## AUFGABEN
A. Fassen Sie den Lesetext in zwei Sätzen zusammen.
B. Erklären Sie in ein bis zwei Sätzen, weshalb die Bassersdorfer laut Lesetext auf den Fund unter der Kirche stolz sind.
C. Geben Sie aus dem Lesetext alles von „Aus der Geschichte“ bis hinunter zu „unserer Kirchgemeinde bescheiden.“ wortgetreu wieder.

## LESETEXT
Aus der Geschichte unserer Kirchgemeinde
Als man bei Beginn der Renovationsarbeiten an unserer Kirche im Chörli nach der ursprünglichen Form des Gotteshauses grub, entdeckte man zur Überraschung aller Beteiligten die Überreste einer Römervilla in Form einer Warmluftheizung. Wir Bassersdorfer sind nicht wenig stolz darauf, denn römischer Ursprung gilt in der Welt als Kulturwert ersten Ranges. Es wäre deshalb reizvoll, eine möglichst umfassende Urgeschichte auch unserer Gemeinde abzufassen. Dies kann aber nicht die Aufgabe dieser Arbeit sein. Wir müssen uns auf wenige wichtige Episoden aus der gesamten Entwicklung unserer Kirchgemeinde bescheiden.

## GEGEBENE DATEN
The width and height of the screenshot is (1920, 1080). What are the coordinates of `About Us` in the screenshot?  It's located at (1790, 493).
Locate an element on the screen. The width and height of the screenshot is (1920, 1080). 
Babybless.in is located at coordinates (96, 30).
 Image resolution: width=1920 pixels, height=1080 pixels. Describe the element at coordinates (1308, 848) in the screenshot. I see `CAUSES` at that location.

## VOLLSTÄNDIGE LÖSUNGEN
A. Bei Beginn der Renovationsarbeiten an der Kirche entdeckte man beim Graben im Chörli überraschend die Überreste einer Römervilla in Form einer Warmluftheizung, worauf die Bassersdorfer stolz sind, weil römischer Ursprung als Kulturwert ersten Ranges gilt. Eine umfassende Urgeschichte der Gemeinde zu verfassen, ist nicht Aufgabe dieser Arbeit, die sich auf wenige wichtige Episoden aus der Entwicklung der Kirchgemeinde beschränkt.

B. Die Bassersdorfer sind stolz auf die entdeckten Überreste einer Römervilla, weil römischer Ursprung in der Welt als Kulturwert ersten Ranges gilt.

C.
Aus der Geschichte unserer Kirchgemeinde
Als man bei Beginn der Renovationsarbeiten an unserer Kirche im Chörli nach der ursprünglichen Form des Gotteshauses grub, entdeckte man zur Überraschung aller Beteiligten die Überreste einer Römervilla in Form einer Warmluftheizung. Wir Bassersdorfer sind nicht wenig stolz darauf, denn römischer Ursprung gilt in der Welt als Kulturwert ersten Ranges. Es wäre deshalb reizvoll, eine möglichst umfassende Urgeschichte auch unserer Gemeinde abzufassen. Dies kann aber nicht die Aufgabe dieser Arbeit sein. Wir müssen uns auf wenige wichtige Episoden aus der gesamten Entwicklung unserer Kirchgemeinde bescheiden.